Saved entries
+ + +
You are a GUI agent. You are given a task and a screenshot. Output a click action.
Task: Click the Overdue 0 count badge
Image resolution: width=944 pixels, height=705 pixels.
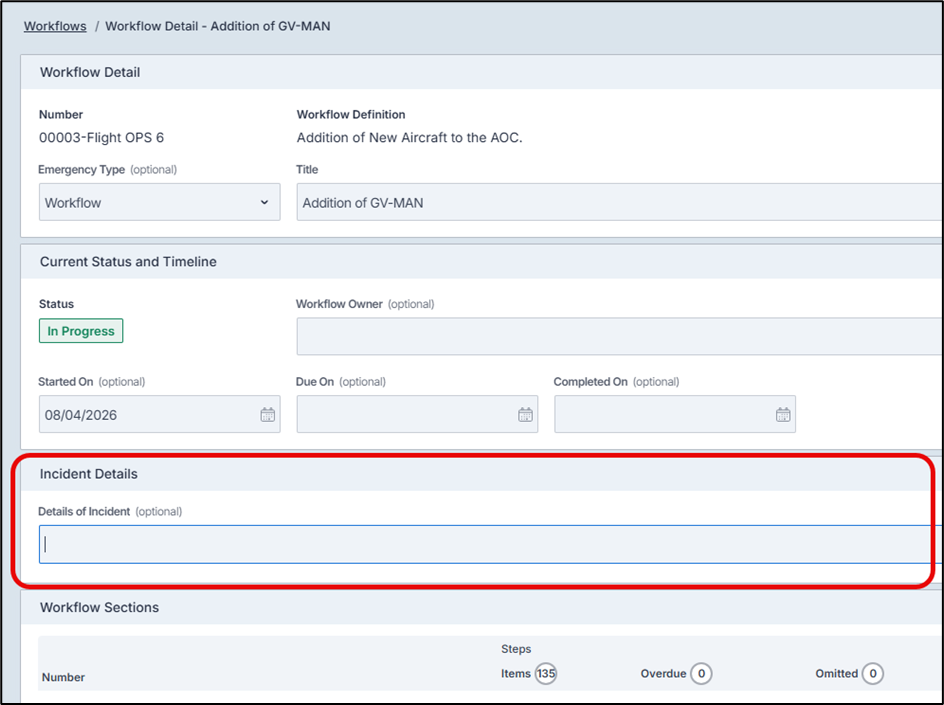click(701, 674)

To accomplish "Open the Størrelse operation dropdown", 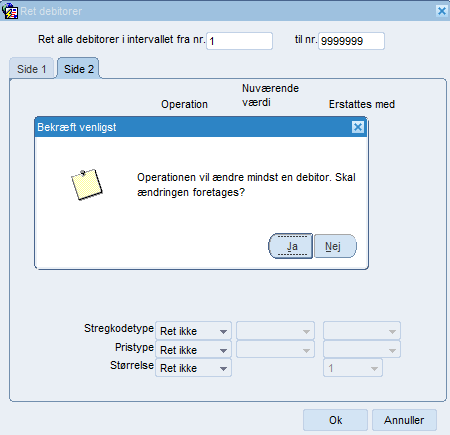I will 193,368.
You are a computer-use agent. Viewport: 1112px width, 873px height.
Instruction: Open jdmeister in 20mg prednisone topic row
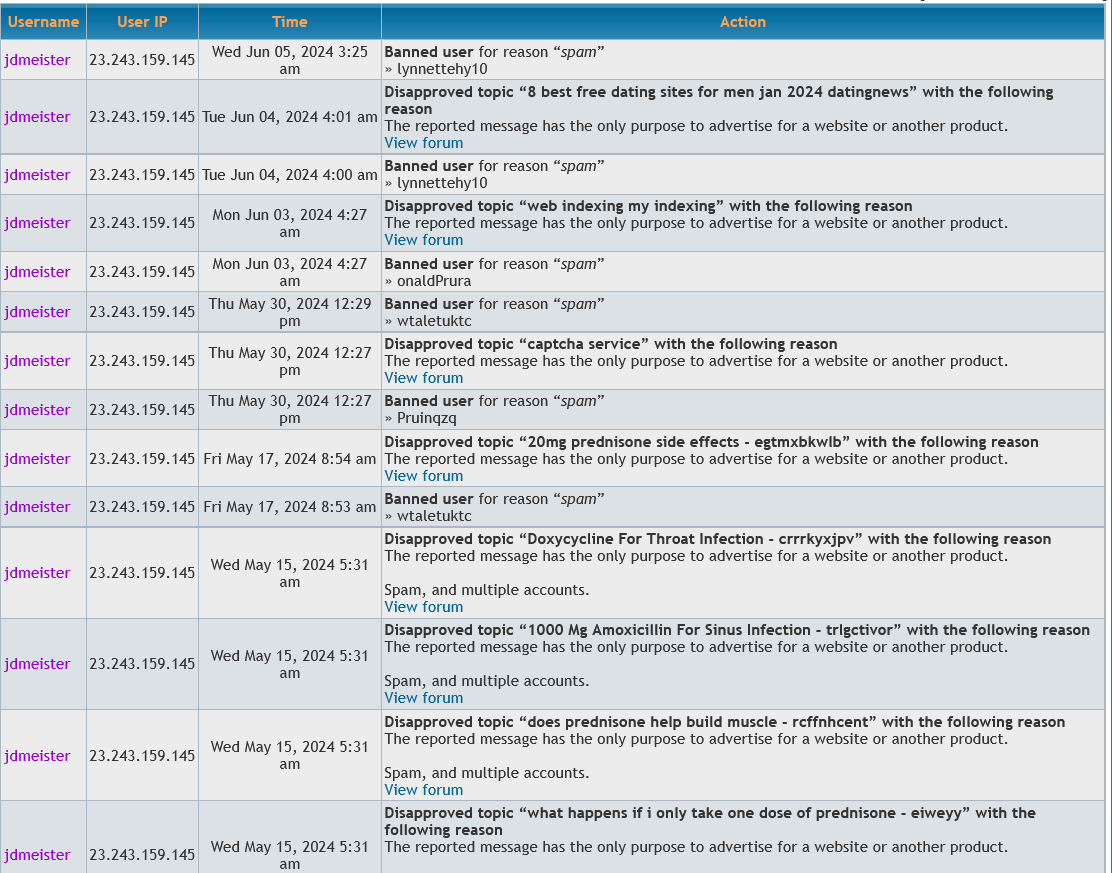37,459
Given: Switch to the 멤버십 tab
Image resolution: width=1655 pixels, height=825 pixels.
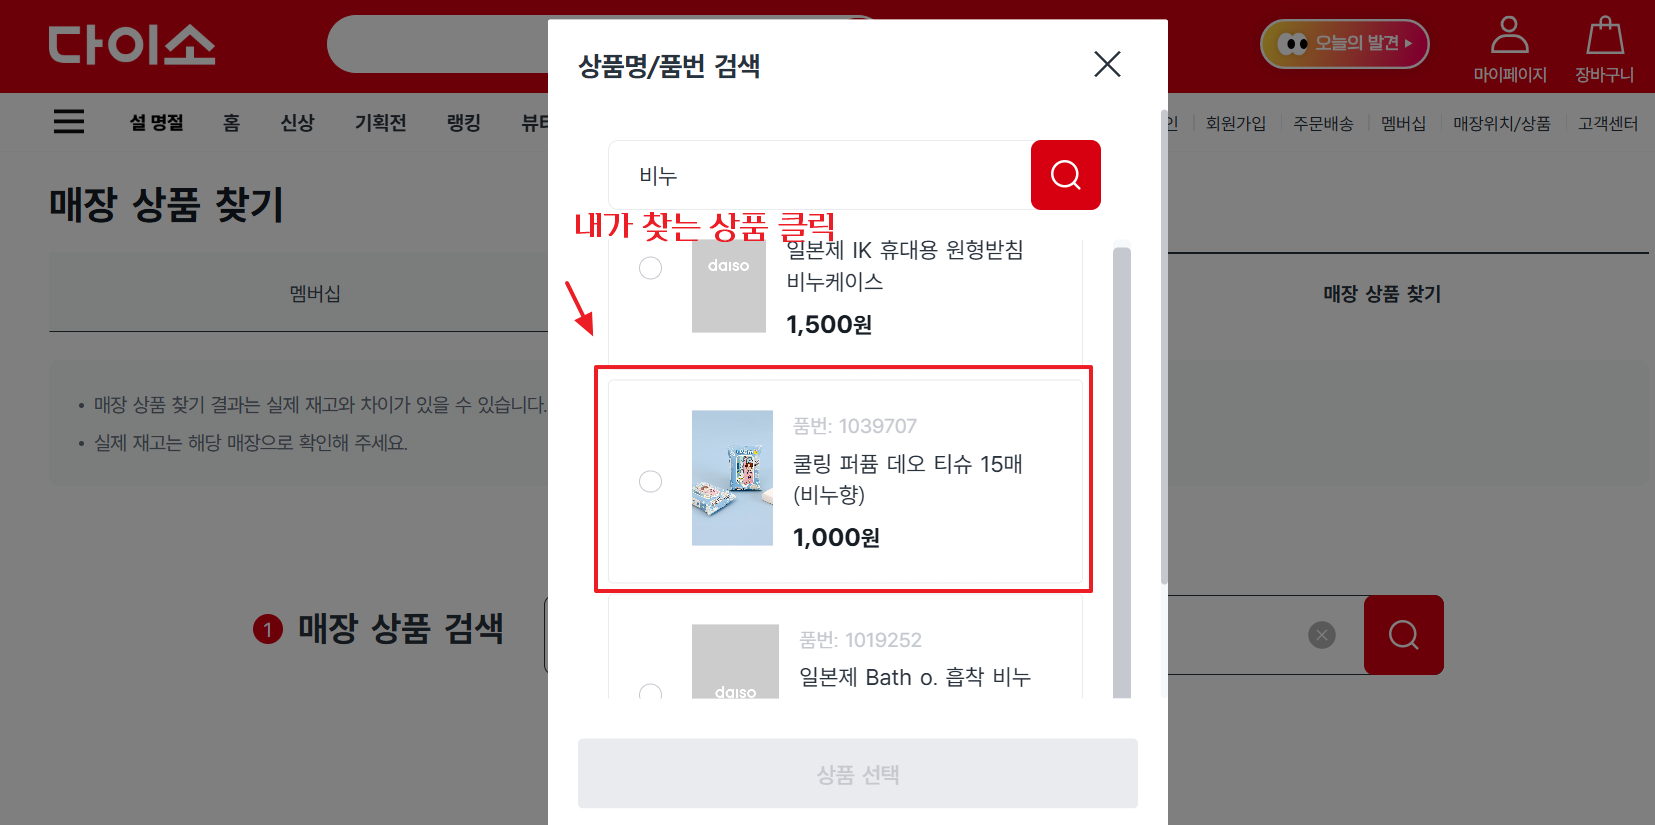Looking at the screenshot, I should point(314,293).
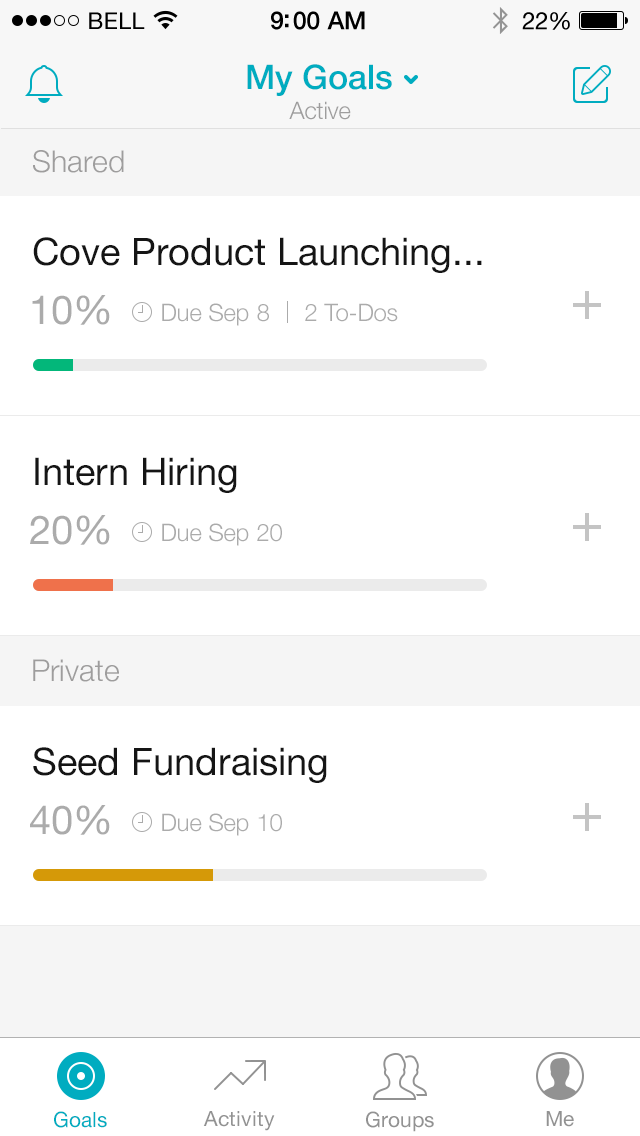Image resolution: width=640 pixels, height=1136 pixels.
Task: Tap the Groups people icon
Action: pyautogui.click(x=399, y=1076)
+ + +
Once you find the line containing "You are a computer-use", transcribe it and each line after it to the end of the records exactly, and leave out the pictures.

◆ Reply:
You are a computer-use agent. Viewport: 1112px width, 873px height.
Instruction: Open jdmeister in 20mg prednisone topic row
37,459
Given: Switch to the 멤버십 tab
Image resolution: width=1655 pixels, height=825 pixels.
Looking at the screenshot, I should point(314,293).
Image resolution: width=640 pixels, height=1136 pixels.
Task: Tap the Groups people icon
Action: pyautogui.click(x=399, y=1076)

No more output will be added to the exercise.